I have a confession to make. This may put some people off, but I think it's about time. I am a fob.
The word fob, which stands for "fresh off the boat," is a common expression used among immigrant communities in the West to refer to people who have not quite assimilated to Western norms, whether it be in terms of language, dress, or general demeanor.
In truth, we all know that being called a fob is not exactly a compliment. There is a certain stigma that comes with being cultural, a sense of not being fully evolved. To complicate things even further, there are many different kinds of fobs. Not only does it depend on the person being labeled, it depends on who is giving the label. To a very Americanized Arab (perhaps third or fourth generation), any Arab-American who knows a few Nancy Agram songs and can say more than "hello" and "goodbye" in Arabic is a fob. (In actuality, these "fobs" probably make up the majority of Arab-Americans.) But what I'm more concerned with is what these so-called fobs, the average Arabs living in the West, consider a fob. Naturally, Arabs who have very recently arrived in the West are "honored" with this title. But what I find odd is that Arab-Americans even go so far as to apply this term to Arabs who have never left their countries in the first place. How can a person be fresh off the boat if he's never even been on the boat?
In my opinion, it all comes down to racism. Yes, racism can and does exist among people belonging to the same ethnic group. Arabs who have grown up in the West tend to think of themselves as new and improved, almost superhuman. Having the best of both worlds, many are arrogant, pitying those left behind. Did it ever occur to them that an Egyptian living in Egypt may be just as educated, just as well-traveled, and just as enlightened as they are? Or even worse, did it ever cross their minds that this intelligent, forward-thinking Egyptian may have no desire to leave his country and may actually...like it?

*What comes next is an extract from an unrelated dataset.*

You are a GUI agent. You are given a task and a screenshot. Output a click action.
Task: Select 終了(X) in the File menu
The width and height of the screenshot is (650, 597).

And thus, we deceive ourselves again, assuming that our way of life is the way, which brings me back to my point: how can we refer to a person as a fob in his own country? Well, we can't, or at least shouldn't. Therefore, as much as I dislike the term, if we're going to use it, let's at least use it correctly. So, if a fob is someone who has recently arrived in a country and has still not fully assimilated, then I am a fob. I'll understand if you unfriend me.